The problem - Identify all lines below that hold "each" and collect them.

Exercise inputs -

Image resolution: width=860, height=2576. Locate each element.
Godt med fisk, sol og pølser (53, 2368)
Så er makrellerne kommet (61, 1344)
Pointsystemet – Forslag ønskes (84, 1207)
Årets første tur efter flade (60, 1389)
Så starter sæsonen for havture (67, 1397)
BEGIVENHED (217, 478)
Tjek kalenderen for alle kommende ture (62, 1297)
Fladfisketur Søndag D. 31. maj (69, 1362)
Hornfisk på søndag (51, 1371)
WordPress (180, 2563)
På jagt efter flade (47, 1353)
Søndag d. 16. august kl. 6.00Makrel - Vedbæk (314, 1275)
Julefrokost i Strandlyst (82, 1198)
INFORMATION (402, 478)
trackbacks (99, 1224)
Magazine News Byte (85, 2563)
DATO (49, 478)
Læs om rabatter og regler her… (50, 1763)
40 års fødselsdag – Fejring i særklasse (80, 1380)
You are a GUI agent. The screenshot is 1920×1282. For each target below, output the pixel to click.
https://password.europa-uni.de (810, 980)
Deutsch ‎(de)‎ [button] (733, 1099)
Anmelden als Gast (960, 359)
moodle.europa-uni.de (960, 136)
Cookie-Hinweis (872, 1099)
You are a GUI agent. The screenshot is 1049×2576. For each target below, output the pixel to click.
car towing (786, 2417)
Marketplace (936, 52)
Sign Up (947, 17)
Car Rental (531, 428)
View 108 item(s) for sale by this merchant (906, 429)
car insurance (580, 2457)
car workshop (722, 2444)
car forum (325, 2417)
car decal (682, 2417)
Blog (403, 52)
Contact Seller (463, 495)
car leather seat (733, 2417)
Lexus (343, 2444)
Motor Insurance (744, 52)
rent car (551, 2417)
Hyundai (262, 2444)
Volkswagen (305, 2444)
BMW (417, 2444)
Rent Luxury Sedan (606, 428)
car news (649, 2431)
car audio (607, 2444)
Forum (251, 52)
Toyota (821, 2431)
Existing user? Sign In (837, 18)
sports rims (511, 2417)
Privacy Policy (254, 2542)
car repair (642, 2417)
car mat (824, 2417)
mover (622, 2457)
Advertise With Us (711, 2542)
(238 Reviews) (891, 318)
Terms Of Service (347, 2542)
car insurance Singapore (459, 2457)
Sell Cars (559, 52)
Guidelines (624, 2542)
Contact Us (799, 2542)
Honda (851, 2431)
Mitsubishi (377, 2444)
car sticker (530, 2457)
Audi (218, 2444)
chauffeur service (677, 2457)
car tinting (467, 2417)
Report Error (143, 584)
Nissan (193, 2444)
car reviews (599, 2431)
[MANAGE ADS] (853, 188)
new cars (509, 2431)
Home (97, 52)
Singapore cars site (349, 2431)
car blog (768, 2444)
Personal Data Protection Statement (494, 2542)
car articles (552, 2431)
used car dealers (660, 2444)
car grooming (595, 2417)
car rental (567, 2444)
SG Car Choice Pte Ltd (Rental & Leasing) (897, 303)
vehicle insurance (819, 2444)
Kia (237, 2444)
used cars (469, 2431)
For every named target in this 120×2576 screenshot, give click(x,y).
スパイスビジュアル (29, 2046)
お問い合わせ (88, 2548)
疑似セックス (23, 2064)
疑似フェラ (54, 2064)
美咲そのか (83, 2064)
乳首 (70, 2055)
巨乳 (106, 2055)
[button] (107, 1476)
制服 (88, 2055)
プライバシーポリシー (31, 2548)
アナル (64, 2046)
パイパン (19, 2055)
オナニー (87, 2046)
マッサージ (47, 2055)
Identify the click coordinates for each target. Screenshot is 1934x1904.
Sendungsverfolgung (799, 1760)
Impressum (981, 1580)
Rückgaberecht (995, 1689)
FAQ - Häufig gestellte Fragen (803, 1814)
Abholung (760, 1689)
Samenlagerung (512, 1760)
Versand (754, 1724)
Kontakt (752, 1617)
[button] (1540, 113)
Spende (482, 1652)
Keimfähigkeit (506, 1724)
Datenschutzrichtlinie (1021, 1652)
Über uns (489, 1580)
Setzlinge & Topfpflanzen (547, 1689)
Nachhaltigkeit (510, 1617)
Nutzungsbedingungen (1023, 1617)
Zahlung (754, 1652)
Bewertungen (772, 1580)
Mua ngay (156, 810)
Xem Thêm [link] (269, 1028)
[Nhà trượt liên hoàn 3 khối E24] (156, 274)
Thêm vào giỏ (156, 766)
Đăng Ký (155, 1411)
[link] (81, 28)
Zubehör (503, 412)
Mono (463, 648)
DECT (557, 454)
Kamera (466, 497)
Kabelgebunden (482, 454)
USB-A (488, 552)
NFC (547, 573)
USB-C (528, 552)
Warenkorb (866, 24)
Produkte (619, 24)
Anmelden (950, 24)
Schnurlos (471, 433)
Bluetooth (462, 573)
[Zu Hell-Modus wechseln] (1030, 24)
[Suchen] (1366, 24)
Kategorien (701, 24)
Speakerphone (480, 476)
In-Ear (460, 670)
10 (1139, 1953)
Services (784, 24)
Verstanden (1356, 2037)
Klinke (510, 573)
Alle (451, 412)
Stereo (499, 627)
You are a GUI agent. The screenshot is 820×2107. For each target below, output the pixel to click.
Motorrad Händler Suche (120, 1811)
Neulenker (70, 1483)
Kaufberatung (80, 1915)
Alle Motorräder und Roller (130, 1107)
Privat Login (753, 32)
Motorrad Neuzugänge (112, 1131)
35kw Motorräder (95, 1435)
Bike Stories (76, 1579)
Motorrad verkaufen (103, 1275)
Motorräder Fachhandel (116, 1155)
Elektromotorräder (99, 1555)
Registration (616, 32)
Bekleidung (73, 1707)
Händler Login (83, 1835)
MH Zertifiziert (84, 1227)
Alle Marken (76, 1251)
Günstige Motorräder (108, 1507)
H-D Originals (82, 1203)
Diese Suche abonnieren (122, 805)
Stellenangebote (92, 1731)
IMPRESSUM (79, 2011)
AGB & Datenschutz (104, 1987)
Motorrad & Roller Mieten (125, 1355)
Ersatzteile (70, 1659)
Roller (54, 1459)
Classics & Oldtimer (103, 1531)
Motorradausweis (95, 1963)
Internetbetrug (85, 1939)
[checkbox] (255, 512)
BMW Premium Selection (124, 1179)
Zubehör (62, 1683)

Reply -
Image resolution: width=860, height=2576. Locate each element.
You are a GUI agent. The screenshot is 1920×1282. For each target below, output the pixel to click.
You are a GUI agent. The screenshot is 1049×2576. For each target below, output the pixel to click.
Identify the click coordinates for each target. Screenshot is 1934x1904.
You are a GUI agent. The screenshot is 820×2107. For each target below, output the pixel to click.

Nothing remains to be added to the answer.